Em 2017, Acre registrou o maior número de assassinatos de mulheres nos últimos 10 anos

Do total de assassinatos contra mulheres, 70,5% foram cometidos contra negras – Foto: Reprodução

Por Leandro Chaves – Divulgado na semana passada pelo Instituto de Pesquisa Econômica Aplicada (Ipea), o Atlas da Violência 2017 mostra que naquele ano o número de assassinatos de mulheres chegou a 34, batendo recorde da última década.

Foram 8.3 casos de violência letal por 100 mil habitantes do sexo feminino, o que coloca o estado em segundo lugar no ranking de taxa de homicídios contra esse público, atrás apenas de Roraima (10.6) e empatado com Rio Grande do Norte.

Entre 2016 e 2017, o número de casos subiu 47,8%. Nos últimos cinco anos, o aumento chega 112,5%. A variação da década foi de 88,9% para mais.

Do total de assassinatos contra mulheres, 70,5% foram cometidos contra negras.

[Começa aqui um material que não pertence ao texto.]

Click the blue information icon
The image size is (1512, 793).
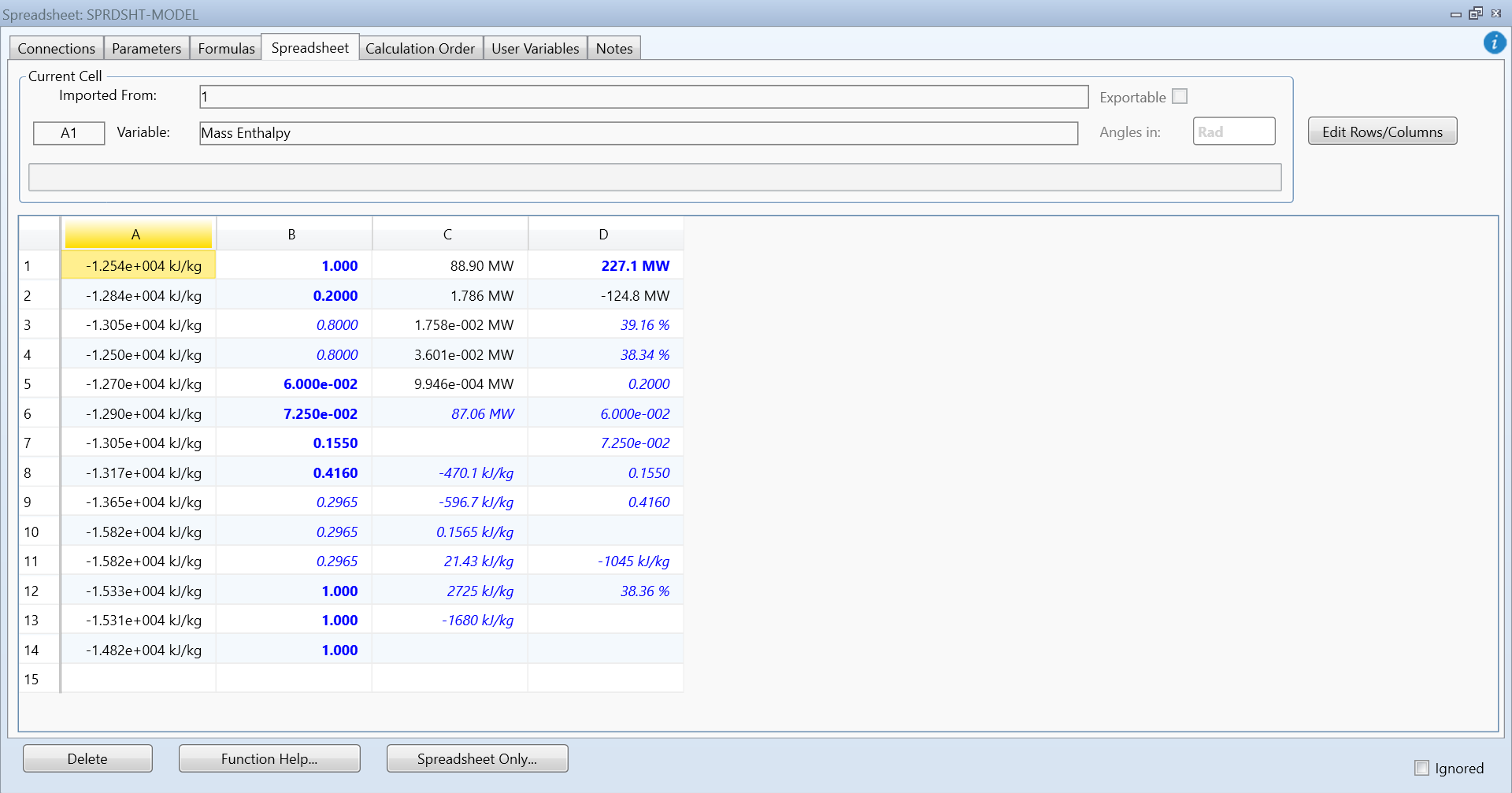pos(1494,43)
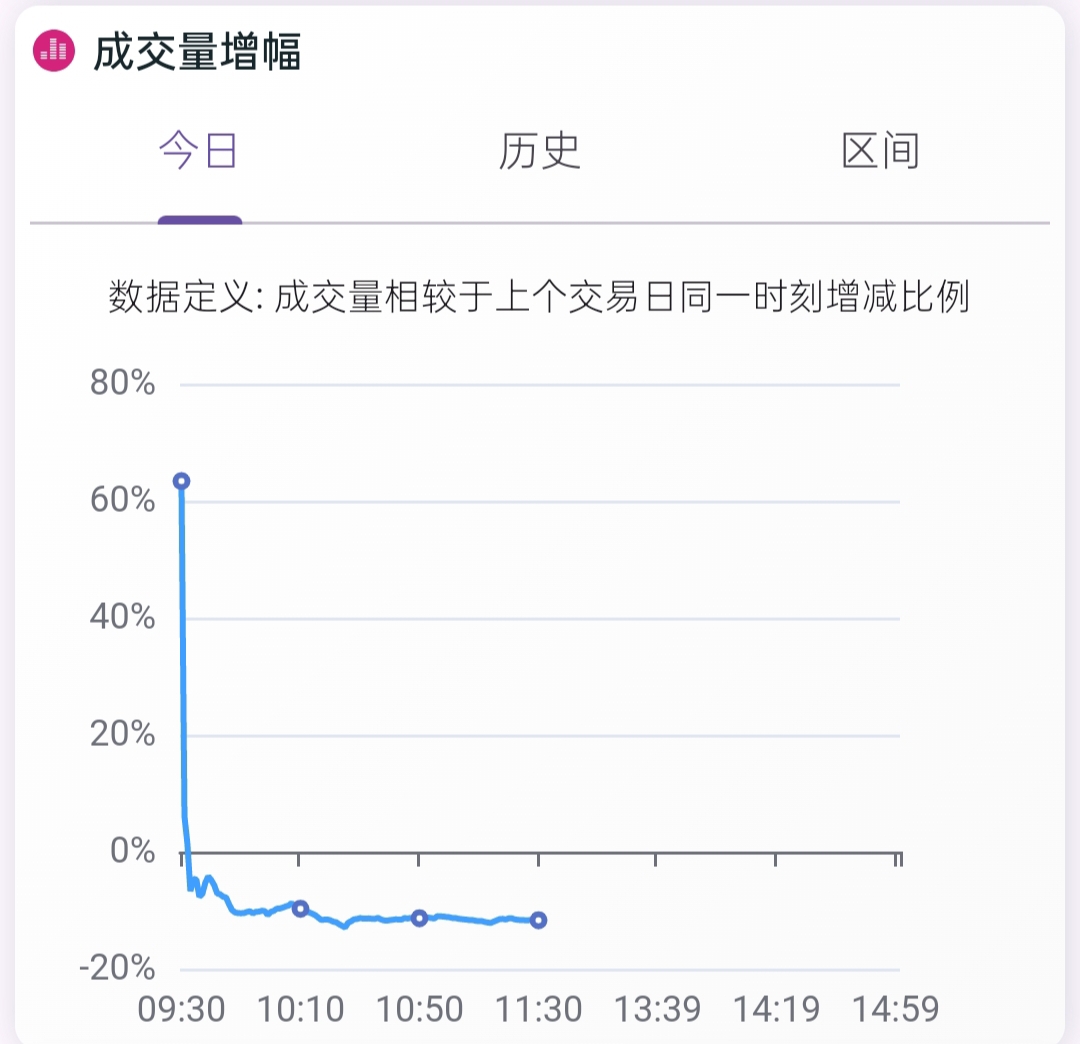Tap the 10:10 data point marker
Viewport: 1080px width, 1044px height.
(x=300, y=908)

A relação entre 2016 e 2017 desse recorte racial mostra um aumento de 26,3%. O percentual sobe para 166,7% se comparado 2007 com 2017.

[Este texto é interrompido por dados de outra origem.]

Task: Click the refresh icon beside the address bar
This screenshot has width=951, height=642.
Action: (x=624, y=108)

Realizado por meio de dados obtidos no Sistema de Informação sobre Mortalidade do Ministério da Saúde (MS), o Atlas da Violência 2017 mostra preocupação com a flexibilização em curso da posse e porte de armas de fogo e a violência contra a mulher.

“Apenas em 2017, mais de 221 mil mulheres procuraram delegacias de polícia para registrar episódios de agressão (lesão corporal dolosa) em decorrência de violência doméstica, número que pode estar em muito subestimado dado que muitas vítimas têm medo ou vergonha de denunciar”.

“Considerando os altíssimos índices de violência doméstica que assolam o Brasil, a possibilidade de que cada vez mais cidadãos tenham uma arma de fogo dentro de casa tende a vulnerabilizar ainda mais a vida de mulheres em situação de violência”, conclui.

O Atlas apontou o Acre como o segundo estado com maior taxa de homicídios do país em 2017. Foram 62,2 assassinatos para cada 100 mil habitantes, totalizando 516 mortes desse tipo. Apenas Rio Grande do Norte ficou à frente, com uma taxa de 62,8.

“O crescimento da violência letal no Acre está intimamente associado à guerra por novas rotas do narcotráfico que saem do Peru e da Bolívia e que envolve três facções criminosas: Primeiro Comando da Capital (PCC), o Comando Vermelho (CV) e o Bonde dos 13 (B13)”, diz o estudo.